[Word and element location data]

╔══

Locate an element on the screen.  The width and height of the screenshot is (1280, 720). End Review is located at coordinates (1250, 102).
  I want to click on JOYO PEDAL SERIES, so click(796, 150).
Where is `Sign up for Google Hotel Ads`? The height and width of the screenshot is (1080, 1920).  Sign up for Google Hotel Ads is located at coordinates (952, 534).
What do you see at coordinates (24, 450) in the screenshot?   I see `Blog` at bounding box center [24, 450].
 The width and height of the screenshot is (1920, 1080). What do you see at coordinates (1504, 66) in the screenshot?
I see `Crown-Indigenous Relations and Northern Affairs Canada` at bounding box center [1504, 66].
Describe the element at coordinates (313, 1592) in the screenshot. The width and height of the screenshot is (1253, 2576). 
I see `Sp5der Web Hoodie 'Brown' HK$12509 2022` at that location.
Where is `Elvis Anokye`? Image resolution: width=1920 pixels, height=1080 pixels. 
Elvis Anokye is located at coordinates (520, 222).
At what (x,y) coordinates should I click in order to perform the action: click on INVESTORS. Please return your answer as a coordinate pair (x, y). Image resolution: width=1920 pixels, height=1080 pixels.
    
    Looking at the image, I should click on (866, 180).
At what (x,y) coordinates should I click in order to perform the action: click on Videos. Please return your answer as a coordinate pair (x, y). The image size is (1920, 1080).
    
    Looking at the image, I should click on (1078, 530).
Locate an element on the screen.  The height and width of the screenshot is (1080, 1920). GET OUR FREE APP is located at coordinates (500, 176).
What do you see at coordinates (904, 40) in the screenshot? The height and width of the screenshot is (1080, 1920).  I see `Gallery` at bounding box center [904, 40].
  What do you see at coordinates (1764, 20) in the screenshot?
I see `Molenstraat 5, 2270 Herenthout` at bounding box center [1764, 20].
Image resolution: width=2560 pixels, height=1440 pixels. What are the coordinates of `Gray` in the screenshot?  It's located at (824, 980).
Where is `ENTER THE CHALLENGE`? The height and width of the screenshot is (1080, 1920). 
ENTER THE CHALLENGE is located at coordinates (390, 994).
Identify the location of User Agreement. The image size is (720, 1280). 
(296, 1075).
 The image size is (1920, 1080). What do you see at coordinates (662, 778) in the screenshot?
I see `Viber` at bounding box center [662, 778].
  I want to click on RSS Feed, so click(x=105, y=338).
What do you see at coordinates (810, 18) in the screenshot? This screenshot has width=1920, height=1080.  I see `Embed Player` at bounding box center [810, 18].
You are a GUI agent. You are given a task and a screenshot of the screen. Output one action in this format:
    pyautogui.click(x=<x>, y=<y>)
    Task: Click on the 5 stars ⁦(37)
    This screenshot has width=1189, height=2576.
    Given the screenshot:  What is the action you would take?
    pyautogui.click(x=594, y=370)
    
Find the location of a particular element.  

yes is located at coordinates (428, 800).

╚══

DIRECTIONS FOR THIS TASK: Rewrite the records above as a JSON list of strings, with one string for each line and no blank lines.

THE OUTPUT:
[
  "Locate an element on the screen.  The width and height of the screenshot is (1280, 720). End Review is located at coordinates (1250, 102).",
  "  I want to click on JOYO PEDAL SERIES, so click(796, 150).",
  "Where is `Sign up for Google Hotel Ads`? The height and width of the screenshot is (1080, 1920).  Sign up for Google Hotel Ads is located at coordinates (952, 534).",
  "What do you see at coordinates (24, 450) in the screenshot?   I see `Blog` at bounding box center [24, 450].",
  " The width and height of the screenshot is (1920, 1080). What do you see at coordinates (1504, 66) in the screenshot?",
  "I see `Crown-Indigenous Relations and Northern Affairs Canada` at bounding box center [1504, 66].",
  "Describe the element at coordinates (313, 1592) in the screenshot. The width and height of the screenshot is (1253, 2576). ",
  "I see `Sp5der Web Hoodie 'Brown' HK$12509 2022` at that location.",
  "Where is `Elvis Anokye`? Image resolution: width=1920 pixels, height=1080 pixels. ",
  "Elvis Anokye is located at coordinates (520, 222).",
  "At what (x,y) coordinates should I click in order to perform the action: click on INVESTORS. Please return your answer as a coordinate pair (x, y). Image resolution: width=1920 pixels, height=1080 pixels.",
  "    Looking at the image, I should click on (866, 180).",
  "At what (x,y) coordinates should I click in order to perform the action: click on Videos. Please return your answer as a coordinate pair (x, y). The image size is (1920, 1080).",
  "    Looking at the image, I should click on (1078, 530).",
  "Locate an element on the screen.  The height and width of the screenshot is (1080, 1920). GET OUR FREE APP is located at coordinates (500, 176).",
  "What do you see at coordinates (904, 40) in the screenshot? The height and width of the screenshot is (1080, 1920).  I see `Gallery` at bounding box center [904, 40].",
  "  What do you see at coordinates (1764, 20) in the screenshot?",
  "I see `Molenstraat 5, 2270 Herenthout` at bounding box center [1764, 20].",
  "Image resolution: width=2560 pixels, height=1440 pixels. What are the coordinates of `Gray` in the screenshot?  It's located at (824, 980).",
  "Where is `ENTER THE CHALLENGE`? The height and width of the screenshot is (1080, 1920). ",
  "ENTER THE CHALLENGE is located at coordinates (390, 994).",
  "Identify the location of User Agreement. The image size is (720, 1280). ",
  "(296, 1075).",
  " The image size is (1920, 1080). What do you see at coordinates (662, 778) in the screenshot?",
  "I see `Viber` at bounding box center [662, 778].",
  "  I want to click on RSS Feed, so click(x=105, y=338).",
  "What do you see at coordinates (810, 18) in the screenshot? This screenshot has width=1920, height=1080.  I see `Embed Player` at bounding box center [810, 18].",
  "You are a GUI agent. You are given a task and a screenshot of the screen. Output one action in this format:",
  "    pyautogui.click(x=<x>, y=<y>)",
  "    Task: Click on the 5 stars ⁦(37)",
  "    This screenshot has width=1189, height=2576.",
  "    Given the screenshot:  What is the action you would take?",
  "    pyautogui.click(x=594, y=370)",
  "Find the location of a particular element.  ",
  "yes is located at coordinates (428, 800)."
]